Christine Gross-Loh

david wilson

Moving to Tokyo with her husband and two young sons, Christine Gross-Loh noticed immediately how Japanese parents interacted with their kids. Mothers and fathers hovered less, leaving children to manage their own relationships, provided fewer toys but allowed more candy. Gross-Loh marveled at how “mature and well-adjusted their kids were,” she writes, adding that she came to realize that “the parenting assumptions I’d held to be utterly and universally true were culturally based.”

After returning to the United States, now with four children, Gross-Loh began studying how parents in other countries raise children.

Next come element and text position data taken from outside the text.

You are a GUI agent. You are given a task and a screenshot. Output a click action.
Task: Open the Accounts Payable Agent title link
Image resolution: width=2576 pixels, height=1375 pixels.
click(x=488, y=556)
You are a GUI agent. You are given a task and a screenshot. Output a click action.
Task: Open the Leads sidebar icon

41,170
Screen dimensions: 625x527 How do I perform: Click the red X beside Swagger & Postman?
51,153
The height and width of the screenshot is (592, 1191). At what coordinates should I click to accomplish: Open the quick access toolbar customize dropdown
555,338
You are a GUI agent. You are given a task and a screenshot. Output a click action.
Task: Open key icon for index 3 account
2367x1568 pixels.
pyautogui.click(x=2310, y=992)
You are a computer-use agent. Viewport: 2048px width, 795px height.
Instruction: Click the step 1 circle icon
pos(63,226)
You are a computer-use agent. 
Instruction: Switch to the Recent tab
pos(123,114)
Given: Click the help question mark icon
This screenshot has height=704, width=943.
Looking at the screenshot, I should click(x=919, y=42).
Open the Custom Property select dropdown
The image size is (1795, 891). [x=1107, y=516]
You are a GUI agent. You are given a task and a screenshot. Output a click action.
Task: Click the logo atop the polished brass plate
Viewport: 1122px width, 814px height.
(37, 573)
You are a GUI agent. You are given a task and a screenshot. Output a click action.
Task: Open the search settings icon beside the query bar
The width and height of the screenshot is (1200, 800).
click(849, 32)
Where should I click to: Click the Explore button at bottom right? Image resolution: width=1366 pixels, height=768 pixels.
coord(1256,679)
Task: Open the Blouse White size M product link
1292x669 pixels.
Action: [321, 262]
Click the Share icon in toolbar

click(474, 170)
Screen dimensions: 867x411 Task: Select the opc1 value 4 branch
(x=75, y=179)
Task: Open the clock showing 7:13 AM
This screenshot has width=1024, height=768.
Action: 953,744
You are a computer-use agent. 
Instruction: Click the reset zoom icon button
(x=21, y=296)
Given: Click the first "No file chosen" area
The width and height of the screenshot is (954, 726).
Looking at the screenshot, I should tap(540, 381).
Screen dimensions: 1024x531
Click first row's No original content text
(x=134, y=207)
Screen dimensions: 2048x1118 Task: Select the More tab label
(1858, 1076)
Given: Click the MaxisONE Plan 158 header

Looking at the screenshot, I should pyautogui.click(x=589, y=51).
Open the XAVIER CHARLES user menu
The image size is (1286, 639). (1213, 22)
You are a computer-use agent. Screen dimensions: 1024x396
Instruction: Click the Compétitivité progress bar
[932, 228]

The result is “Parenting Without Borders,” in which she looks for ideas that work — “there is wisdom from so many cultures.”

Gross-Loh, who reads at Porter Square Books at 7 p.m. Wednesday, says the script American parents follow in seeking the best lives for their kids has steered them off course, resulting in parents who feel anxious and overworked and kids whose overall well-being ranks lower than their international peers.


“We are a child-centric culture,” says Gross-Loh. “We’re very well intentioned,” she goes on, but the American upper-middle-class race to raise perfect kids has backfired. By catering to their every need and scheduling their every moment, “we are lowering the quality of our children’s lives and our own.” In the other countries she visited, Gross-Loh says, parents trusted that with loving, thoughtful care their kids could have “a good-enough life, and that’s OK.”

Many American parents, she says, feel isolated and solely responsible for (not to mention judged by) their children’s success. In the countries she visited, mostly in Asia and Europe, “you are raising children as part of a community.” Early on, kids are expected to do their share, a step Gross-Loh says more Americans should consider taking. “Their children’s future happiness,” she says, “is greater served by raising them to feel not entitled, but to feel like they are contributors.”